往年の名車たちと出会うことができるのが魅力の同イベントには、今回も多くのクラシックカー専門店の出展に加え、トヨタ、日産、ホンダ、マツダの国産自動車メーカー4社が独自ブースを展開。輸入車に目をやると、英国のスーパーカーメーカーであるマクラーレン・オートモーティブが初参加。さらにアトランテックカーズは、間もなく正規導入が発表されるダラーラのロードモデル「ストラダーレ」を紹介した。

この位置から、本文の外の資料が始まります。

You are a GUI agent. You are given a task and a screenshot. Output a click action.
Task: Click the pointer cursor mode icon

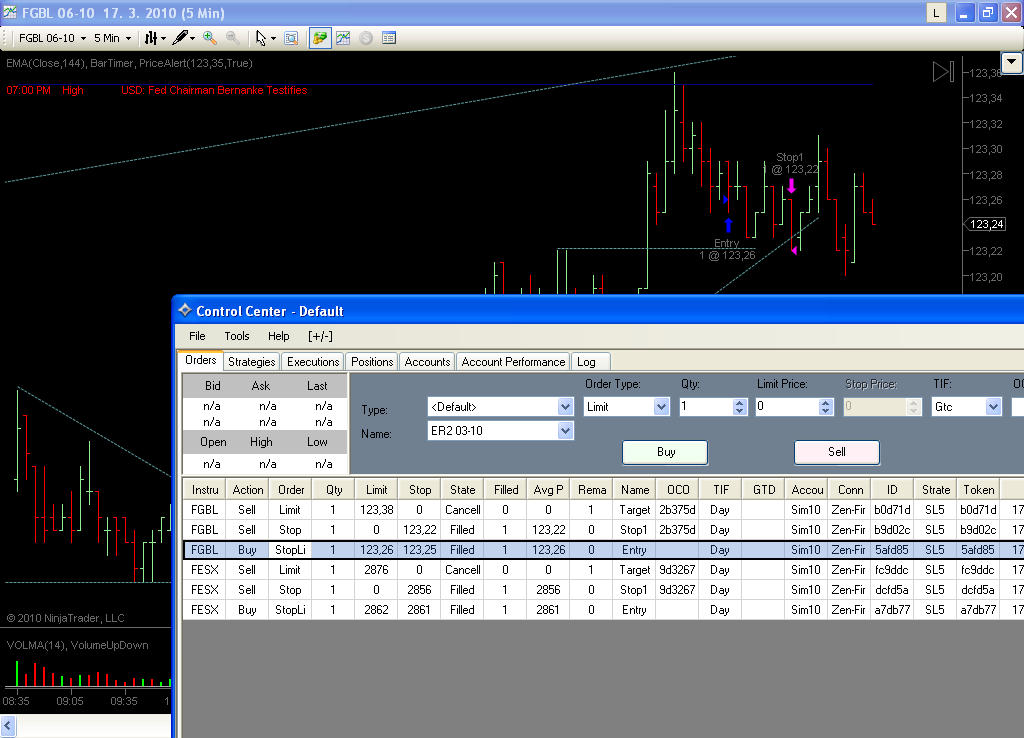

中でも趣深い内容となっていたのが、国産メーカーの出展だった。アゴが外れるような名車や希少車が並んでいたわけではない。いずれのブースも、“リアル”に懐かしさを感じられるモデルがあふれていたからだ。平成最後のオートモビル カウンシルにふさわしい、昭和から平成へと時代が変わった80年代にスポットを当てた共同企画展示「百花繚乱(りょうらん) 80’s」に加え、トヨタ、ホンダ、マツダのブースにも、80年代に送り出されたエポックメイキングなクルマが並べられていた。
特に「百花繚乱80’s」には、自社ブースを構えるメーカー/ブランドだけでなく、スバルやレクサスも参加。国内初の最高出力280psを実現した「日産フェアレディZ 300ZXツインターボ」や、近代スバルの原点となった初代「レガシィツーリングワゴン」、あのメルセデス・ベンツに危機感を覚えさせたという初代「レクサスLS400」など、展示車はいずれもジャパンパワーを世界に知らしめた名車と言っても過言ではない。また、個人的に懐かしかったのが初代「カリーナED」である。昨今の4ドアクーペの原点ともいえるスペシャルティーカーで、当時の日本でも多くのフォロワーを生んだことが思い出された。
国産メーカーの展示はまさに“タイムカプセル”
各メーカーのブースを見ていくと、トヨタは新型「スープラ」を並べるも、そこはオートモビル カウンシル。注目を集めたのはやはり2代目「ソアラ エアロキャビン」、5代目「マークII 4ドアハードトップ グランデ24」、2代目「スープラ3.0 GTターボ」の3台だった。これらは“ハイソカーブーム”の中で主役を演じたモデルばかり。来場者の多くが、身近な誰かが乗っていたことや憧れの存在だったことなどを思い出し、昔話に花を咲かせたに違いない。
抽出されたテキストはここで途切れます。